Pourquoi des prêtres venus d’ailleurs ?
La réponse est simple : parce que, dans ce diocèse, comme dans beaucoup d’autres les vocations sacerdotales font défaut. En dix ans d’épiscopat, j’aurai ordonné deux prêtres ! Et, aujourd’hui, il y a un candidat au sacerdoce qui a commencé une année de discernement. Même si la pratique sacramentelle a singulièrement baissé je ne peux pas répondre aux attentes des fidèles qui, pour leur salut, ont besoin de pasteurs. Il m’a donc fallu, peu à peu, avec le soutien du conseil épiscopal, inviter et accueillir des prêtres venus du lointain. Cet accueil suppose une réflexion, un accompagnement, la mise en place de conditions de vie correctes. Ces prêtres sont rémunérés exactement comme tout prêtre du diocèse. Ils ne viennent que lorsqu’un contrat de trois ans, renouvelable une fois, a été signé avec leur évêque et que leur mission est bien définie, en particulier s’ils sont envoyés en France pour des études.

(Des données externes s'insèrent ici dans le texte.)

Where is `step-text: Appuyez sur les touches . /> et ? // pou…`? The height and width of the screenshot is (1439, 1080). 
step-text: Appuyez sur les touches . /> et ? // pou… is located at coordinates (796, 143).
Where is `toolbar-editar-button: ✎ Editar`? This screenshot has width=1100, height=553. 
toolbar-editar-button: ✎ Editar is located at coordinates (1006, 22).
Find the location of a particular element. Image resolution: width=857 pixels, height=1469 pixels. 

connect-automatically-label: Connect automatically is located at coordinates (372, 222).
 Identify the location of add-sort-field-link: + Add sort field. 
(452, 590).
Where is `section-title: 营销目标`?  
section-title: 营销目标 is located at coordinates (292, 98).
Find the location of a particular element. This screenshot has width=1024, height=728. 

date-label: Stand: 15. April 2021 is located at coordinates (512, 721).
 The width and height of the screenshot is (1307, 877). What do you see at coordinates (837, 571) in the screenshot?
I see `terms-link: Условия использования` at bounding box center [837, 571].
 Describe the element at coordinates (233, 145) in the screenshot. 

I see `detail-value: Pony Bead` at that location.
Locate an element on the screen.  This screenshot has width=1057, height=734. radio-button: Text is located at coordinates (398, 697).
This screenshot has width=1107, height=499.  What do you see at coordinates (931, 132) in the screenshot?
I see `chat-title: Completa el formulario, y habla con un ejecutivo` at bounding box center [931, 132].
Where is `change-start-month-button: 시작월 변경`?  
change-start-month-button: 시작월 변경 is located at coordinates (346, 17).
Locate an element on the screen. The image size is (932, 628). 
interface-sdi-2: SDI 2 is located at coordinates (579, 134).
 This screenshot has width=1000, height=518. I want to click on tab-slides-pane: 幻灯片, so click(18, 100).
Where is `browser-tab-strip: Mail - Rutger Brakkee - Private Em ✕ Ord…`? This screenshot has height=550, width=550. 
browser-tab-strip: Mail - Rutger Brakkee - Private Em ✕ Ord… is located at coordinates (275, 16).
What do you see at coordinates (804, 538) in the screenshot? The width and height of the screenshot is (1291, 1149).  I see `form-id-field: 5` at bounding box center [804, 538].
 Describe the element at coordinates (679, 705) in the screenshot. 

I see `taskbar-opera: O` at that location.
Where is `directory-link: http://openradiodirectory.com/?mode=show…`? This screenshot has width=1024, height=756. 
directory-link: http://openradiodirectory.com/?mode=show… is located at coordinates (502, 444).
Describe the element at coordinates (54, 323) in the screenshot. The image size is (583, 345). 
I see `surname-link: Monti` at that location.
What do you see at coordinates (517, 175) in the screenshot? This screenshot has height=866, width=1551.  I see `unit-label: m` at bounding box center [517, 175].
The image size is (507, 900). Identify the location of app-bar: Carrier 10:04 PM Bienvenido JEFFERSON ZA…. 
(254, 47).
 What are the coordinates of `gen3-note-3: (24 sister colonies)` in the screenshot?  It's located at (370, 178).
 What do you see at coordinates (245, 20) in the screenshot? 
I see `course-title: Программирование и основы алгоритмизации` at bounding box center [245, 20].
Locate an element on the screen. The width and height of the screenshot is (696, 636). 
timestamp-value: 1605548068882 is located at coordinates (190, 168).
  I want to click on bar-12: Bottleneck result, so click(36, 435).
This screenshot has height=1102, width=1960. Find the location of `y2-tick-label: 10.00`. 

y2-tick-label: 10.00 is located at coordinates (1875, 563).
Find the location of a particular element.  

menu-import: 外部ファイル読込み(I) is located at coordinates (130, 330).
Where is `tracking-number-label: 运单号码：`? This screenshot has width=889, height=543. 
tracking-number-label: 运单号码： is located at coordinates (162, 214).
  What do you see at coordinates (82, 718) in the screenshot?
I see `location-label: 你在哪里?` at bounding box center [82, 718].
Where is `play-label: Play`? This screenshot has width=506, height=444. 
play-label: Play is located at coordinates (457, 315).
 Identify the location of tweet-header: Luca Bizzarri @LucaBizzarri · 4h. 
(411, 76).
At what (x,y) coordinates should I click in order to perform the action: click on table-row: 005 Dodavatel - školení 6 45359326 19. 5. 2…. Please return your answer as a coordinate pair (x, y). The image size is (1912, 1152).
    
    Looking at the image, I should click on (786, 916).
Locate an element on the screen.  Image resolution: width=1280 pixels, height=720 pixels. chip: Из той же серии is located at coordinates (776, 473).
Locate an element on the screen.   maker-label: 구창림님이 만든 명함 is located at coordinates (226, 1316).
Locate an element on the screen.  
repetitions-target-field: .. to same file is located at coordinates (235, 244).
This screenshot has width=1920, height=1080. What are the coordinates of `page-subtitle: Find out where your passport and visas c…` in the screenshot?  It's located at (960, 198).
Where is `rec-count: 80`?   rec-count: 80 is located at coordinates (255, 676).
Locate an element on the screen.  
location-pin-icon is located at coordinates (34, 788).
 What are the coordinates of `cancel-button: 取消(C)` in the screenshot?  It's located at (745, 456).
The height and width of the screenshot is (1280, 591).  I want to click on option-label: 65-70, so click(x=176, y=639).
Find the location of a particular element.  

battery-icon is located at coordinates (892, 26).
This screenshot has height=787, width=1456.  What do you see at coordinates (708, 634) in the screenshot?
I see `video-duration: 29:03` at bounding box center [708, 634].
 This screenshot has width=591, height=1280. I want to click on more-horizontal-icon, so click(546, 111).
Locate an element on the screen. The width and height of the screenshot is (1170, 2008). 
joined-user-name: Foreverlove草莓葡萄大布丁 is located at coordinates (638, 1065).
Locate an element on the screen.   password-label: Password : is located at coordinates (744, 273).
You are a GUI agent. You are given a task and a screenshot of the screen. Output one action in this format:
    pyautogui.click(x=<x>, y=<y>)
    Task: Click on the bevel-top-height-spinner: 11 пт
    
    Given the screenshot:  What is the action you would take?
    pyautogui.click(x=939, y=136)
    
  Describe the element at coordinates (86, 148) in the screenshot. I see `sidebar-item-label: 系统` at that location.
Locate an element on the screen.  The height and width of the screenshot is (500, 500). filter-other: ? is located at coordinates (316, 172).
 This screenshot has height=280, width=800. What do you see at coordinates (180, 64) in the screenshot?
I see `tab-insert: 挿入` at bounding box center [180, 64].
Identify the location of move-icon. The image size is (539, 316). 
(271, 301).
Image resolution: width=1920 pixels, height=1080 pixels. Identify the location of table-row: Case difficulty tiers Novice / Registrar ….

Je les remercie avec beaucoup de gratitude car ils quittent leur pays, leurs habitudes et acceptent de connaître une réalité toute nouvelle pour nous aider à vivre notre foi. L’important est là !

Un accueil fraternel
Nous devons vivre cette réalité avec joie et reconnaissance puisque nos communautés paroissiales ont la chance d’avoir un prêtre. Ensuite, nous devons les écouter pour connaître qui ils sont, ce qu’ils ont vécu (parfois la tragédie de la guerre, des violences horribles, des difficultés économiques). En même temps découvrir leurs richesses humaines, artistiques, spirituelles. Il y a lieu de considérer que le prêtre est un don et non pas un dû. Aussi l’accueil se doit d’être fraternel, de se manifester dans la durée, sans a priori ni comparaison. Le prêtre comme toute personne est à respecter. Mais, surtout, il a besoin de se sentir aimé et soutenu comme d’ailleurs tous les prêtres ! Il a besoin de nous connaître et nous devons l’introduire peu à peu dans nos réalités locales. La patience et le dialogue sont indispensables car il a, lui aussi, à apprendre. Alors nous serons heureux d’avoir eu cette chance de faire route avec un pasteur « venu d’ailleurs ».